EXERCISE INSTRUCTIONS = Print each of the entries exactly, leaving nothing out.

DATA TO EXAMINE =
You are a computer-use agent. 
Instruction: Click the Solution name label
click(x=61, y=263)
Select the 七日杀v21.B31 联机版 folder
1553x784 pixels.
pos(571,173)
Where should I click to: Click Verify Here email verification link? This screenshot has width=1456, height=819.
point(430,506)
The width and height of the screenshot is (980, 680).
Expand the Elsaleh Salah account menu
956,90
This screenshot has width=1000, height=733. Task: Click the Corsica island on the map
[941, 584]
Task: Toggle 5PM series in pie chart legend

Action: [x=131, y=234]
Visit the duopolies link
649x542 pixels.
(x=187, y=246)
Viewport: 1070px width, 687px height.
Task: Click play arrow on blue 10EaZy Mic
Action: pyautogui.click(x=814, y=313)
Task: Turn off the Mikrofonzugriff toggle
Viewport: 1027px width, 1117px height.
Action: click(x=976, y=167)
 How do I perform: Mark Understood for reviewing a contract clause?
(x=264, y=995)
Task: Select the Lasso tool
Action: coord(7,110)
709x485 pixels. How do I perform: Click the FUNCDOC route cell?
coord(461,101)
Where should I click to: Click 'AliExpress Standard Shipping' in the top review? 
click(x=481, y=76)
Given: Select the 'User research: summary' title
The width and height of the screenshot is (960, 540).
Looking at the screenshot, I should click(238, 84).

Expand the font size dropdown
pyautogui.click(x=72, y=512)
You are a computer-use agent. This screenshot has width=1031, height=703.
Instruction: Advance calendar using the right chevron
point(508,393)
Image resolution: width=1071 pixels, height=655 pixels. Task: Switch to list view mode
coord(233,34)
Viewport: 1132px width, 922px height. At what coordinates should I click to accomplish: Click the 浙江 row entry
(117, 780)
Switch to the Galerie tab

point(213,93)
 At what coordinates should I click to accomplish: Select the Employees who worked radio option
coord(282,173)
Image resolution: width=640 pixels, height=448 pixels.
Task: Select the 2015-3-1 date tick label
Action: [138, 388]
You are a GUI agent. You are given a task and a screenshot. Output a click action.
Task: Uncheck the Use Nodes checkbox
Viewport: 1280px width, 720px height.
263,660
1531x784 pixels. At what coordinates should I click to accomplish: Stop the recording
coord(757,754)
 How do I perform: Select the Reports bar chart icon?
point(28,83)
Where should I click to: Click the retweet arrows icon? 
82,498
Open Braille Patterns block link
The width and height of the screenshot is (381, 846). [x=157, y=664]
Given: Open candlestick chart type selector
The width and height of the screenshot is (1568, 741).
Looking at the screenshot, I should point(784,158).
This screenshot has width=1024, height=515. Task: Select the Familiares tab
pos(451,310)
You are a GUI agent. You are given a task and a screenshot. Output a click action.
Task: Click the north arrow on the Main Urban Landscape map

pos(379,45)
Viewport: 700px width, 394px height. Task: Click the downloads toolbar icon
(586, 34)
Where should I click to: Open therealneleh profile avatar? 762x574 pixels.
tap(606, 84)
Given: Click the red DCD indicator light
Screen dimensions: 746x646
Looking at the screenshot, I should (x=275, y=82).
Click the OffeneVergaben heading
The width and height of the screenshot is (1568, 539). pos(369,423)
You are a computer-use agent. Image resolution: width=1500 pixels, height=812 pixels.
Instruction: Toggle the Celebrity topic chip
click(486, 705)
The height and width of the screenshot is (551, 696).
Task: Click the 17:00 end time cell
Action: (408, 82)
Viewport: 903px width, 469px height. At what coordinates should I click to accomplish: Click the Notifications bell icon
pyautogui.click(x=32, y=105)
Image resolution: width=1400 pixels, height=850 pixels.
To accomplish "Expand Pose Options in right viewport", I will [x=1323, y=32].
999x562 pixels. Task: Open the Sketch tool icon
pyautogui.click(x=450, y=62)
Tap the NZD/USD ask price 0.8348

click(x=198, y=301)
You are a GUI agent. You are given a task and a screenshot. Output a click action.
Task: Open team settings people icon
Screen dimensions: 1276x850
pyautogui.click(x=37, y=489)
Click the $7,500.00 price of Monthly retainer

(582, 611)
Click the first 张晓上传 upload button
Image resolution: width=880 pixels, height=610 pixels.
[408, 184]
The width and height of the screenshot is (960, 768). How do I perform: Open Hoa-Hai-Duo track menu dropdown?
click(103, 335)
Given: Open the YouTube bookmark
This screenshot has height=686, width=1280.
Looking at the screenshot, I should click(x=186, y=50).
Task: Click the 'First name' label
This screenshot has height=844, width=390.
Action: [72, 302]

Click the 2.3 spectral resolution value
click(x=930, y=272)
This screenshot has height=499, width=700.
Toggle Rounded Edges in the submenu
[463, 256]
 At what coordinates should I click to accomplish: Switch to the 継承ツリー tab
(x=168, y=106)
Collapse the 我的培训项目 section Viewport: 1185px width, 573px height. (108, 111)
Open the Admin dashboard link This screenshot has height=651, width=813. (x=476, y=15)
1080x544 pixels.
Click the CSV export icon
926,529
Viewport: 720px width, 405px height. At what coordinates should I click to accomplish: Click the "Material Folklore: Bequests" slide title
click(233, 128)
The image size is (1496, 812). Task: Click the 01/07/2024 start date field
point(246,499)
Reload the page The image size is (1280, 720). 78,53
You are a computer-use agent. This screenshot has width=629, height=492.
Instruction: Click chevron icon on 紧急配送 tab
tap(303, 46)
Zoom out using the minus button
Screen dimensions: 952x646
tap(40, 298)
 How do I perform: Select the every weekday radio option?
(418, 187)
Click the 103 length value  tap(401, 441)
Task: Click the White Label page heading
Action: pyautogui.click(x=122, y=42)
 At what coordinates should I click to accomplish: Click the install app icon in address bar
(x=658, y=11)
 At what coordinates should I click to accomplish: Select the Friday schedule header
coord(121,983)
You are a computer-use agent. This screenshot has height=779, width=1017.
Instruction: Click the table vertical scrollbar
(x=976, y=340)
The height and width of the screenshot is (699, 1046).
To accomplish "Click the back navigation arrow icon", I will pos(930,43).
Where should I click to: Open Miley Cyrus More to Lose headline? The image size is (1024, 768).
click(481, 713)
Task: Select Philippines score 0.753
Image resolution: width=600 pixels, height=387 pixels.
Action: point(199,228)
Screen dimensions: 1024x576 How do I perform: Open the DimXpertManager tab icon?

WRITTEN RESPONSE =
You are a computer-use agent. 
Instruction: Click the Solution name label
click(x=61, y=263)
Select the 七日杀v21.B31 联机版 folder
1553x784 pixels.
pos(571,173)
Where should I click to: Click Verify Here email verification link? This screenshot has width=1456, height=819.
point(430,506)
The width and height of the screenshot is (980, 680).
Expand the Elsaleh Salah account menu
956,90
This screenshot has width=1000, height=733. Task: Click the Corsica island on the map
[941, 584]
Task: Toggle 5PM series in pie chart legend

Action: [x=131, y=234]
Visit the duopolies link
649x542 pixels.
(x=187, y=246)
Viewport: 1070px width, 687px height.
Task: Click play arrow on blue 10EaZy Mic
Action: pyautogui.click(x=814, y=313)
Task: Turn off the Mikrofonzugriff toggle
Viewport: 1027px width, 1117px height.
Action: click(x=976, y=167)
 How do I perform: Mark Understood for reviewing a contract clause?
(x=264, y=995)
Task: Select the Lasso tool
Action: coord(7,110)
709x485 pixels. How do I perform: Click the FUNCDOC route cell?
coord(461,101)
Where should I click to: Click 'AliExpress Standard Shipping' in the top review? 
click(x=481, y=76)
Given: Select the 'User research: summary' title
The width and height of the screenshot is (960, 540).
Looking at the screenshot, I should click(238, 84).

Expand the font size dropdown
pyautogui.click(x=72, y=512)
You are a computer-use agent. This screenshot has width=1031, height=703.
Instruction: Advance calendar using the right chevron
point(508,393)
Image resolution: width=1071 pixels, height=655 pixels. Task: Switch to list view mode
coord(233,34)
Viewport: 1132px width, 922px height. At what coordinates should I click to accomplish: Click the 浙江 row entry
(117, 780)
Switch to the Galerie tab

point(213,93)
 At what coordinates should I click to accomplish: Select the Employees who worked radio option
coord(282,173)
Image resolution: width=640 pixels, height=448 pixels.
Task: Select the 2015-3-1 date tick label
Action: [138, 388]
You are a GUI agent. You are given a task and a screenshot. Output a click action.
Task: Uncheck the Use Nodes checkbox
Viewport: 1280px width, 720px height.
263,660
1531x784 pixels. At what coordinates should I click to accomplish: Stop the recording
coord(757,754)
 How do I perform: Select the Reports bar chart icon?
point(28,83)
Where should I click to: Click the retweet arrows icon? 
82,498
Open Braille Patterns block link
The width and height of the screenshot is (381, 846). [x=157, y=664]
Given: Open candlestick chart type selector
The width and height of the screenshot is (1568, 741).
Looking at the screenshot, I should point(784,158).
This screenshot has width=1024, height=515. Task: Select the Familiares tab
pos(451,310)
You are a GUI agent. You are given a task and a screenshot. Output a click action.
Task: Click the north arrow on the Main Urban Landscape map

pos(379,45)
Viewport: 700px width, 394px height. Task: Click the downloads toolbar icon
(586, 34)
Where should I click to: Open therealneleh profile avatar? 762x574 pixels.
tap(606, 84)
Given: Click the red DCD indicator light
Screen dimensions: 746x646
Looking at the screenshot, I should (x=275, y=82).
Click the OffeneVergaben heading
The width and height of the screenshot is (1568, 539). pos(369,423)
You are a computer-use agent. Image resolution: width=1500 pixels, height=812 pixels.
Instruction: Toggle the Celebrity topic chip
click(486, 705)
The height and width of the screenshot is (551, 696).
Task: Click the 17:00 end time cell
Action: (408, 82)
Viewport: 903px width, 469px height. At what coordinates should I click to accomplish: Click the Notifications bell icon
pyautogui.click(x=32, y=105)
Image resolution: width=1400 pixels, height=850 pixels.
To accomplish "Expand Pose Options in right viewport", I will [x=1323, y=32].
999x562 pixels. Task: Open the Sketch tool icon
pyautogui.click(x=450, y=62)
Tap the NZD/USD ask price 0.8348

click(x=198, y=301)
You are a GUI agent. You are given a task and a screenshot. Output a click action.
Task: Open team settings people icon
Screen dimensions: 1276x850
pyautogui.click(x=37, y=489)
Click the $7,500.00 price of Monthly retainer

(582, 611)
Click the first 张晓上传 upload button
Image resolution: width=880 pixels, height=610 pixels.
[408, 184]
The width and height of the screenshot is (960, 768). How do I perform: Open Hoa-Hai-Duo track menu dropdown?
click(103, 335)
Given: Open the YouTube bookmark
This screenshot has height=686, width=1280.
Looking at the screenshot, I should click(x=186, y=50).
Task: Click the 'First name' label
This screenshot has height=844, width=390.
Action: [72, 302]

Click the 2.3 spectral resolution value
click(x=930, y=272)
This screenshot has height=499, width=700.
Toggle Rounded Edges in the submenu
[463, 256]
 At what coordinates should I click to accomplish: Switch to the 継承ツリー tab
(x=168, y=106)
Collapse the 我的培训项目 section Viewport: 1185px width, 573px height. (108, 111)
Open the Admin dashboard link This screenshot has height=651, width=813. (x=476, y=15)
1080x544 pixels.
Click the CSV export icon
926,529
Viewport: 720px width, 405px height. At what coordinates should I click to accomplish: Click the "Material Folklore: Bequests" slide title
click(233, 128)
The image size is (1496, 812). Task: Click the 01/07/2024 start date field
point(246,499)
Reload the page The image size is (1280, 720). 78,53
You are a computer-use agent. This screenshot has width=629, height=492.
Instruction: Click chevron icon on 紧急配送 tab
tap(303, 46)
Zoom out using the minus button
Screen dimensions: 952x646
tap(40, 298)
 How do I perform: Select the every weekday radio option?
(418, 187)
Click the 103 length value  tap(401, 441)
Task: Click the White Label page heading
Action: pyautogui.click(x=122, y=42)
 At what coordinates should I click to accomplish: Click the install app icon in address bar
(x=658, y=11)
 At what coordinates should I click to accomplish: Select the Friday schedule header
coord(121,983)
You are a computer-use agent. This screenshot has height=779, width=1017.
Instruction: Click the table vertical scrollbar
(x=976, y=340)
The height and width of the screenshot is (699, 1046).
To accomplish "Click the back navigation arrow icon", I will pos(930,43).
Where should I click to: Open Miley Cyrus More to Lose headline? The image size is (1024, 768).
click(481, 713)
Task: Select Philippines score 0.753
Image resolution: width=600 pixels, height=387 pixels.
Action: point(199,228)
Screen dimensions: 1024x576 How do I perform: Open the DimXpertManager tab icon?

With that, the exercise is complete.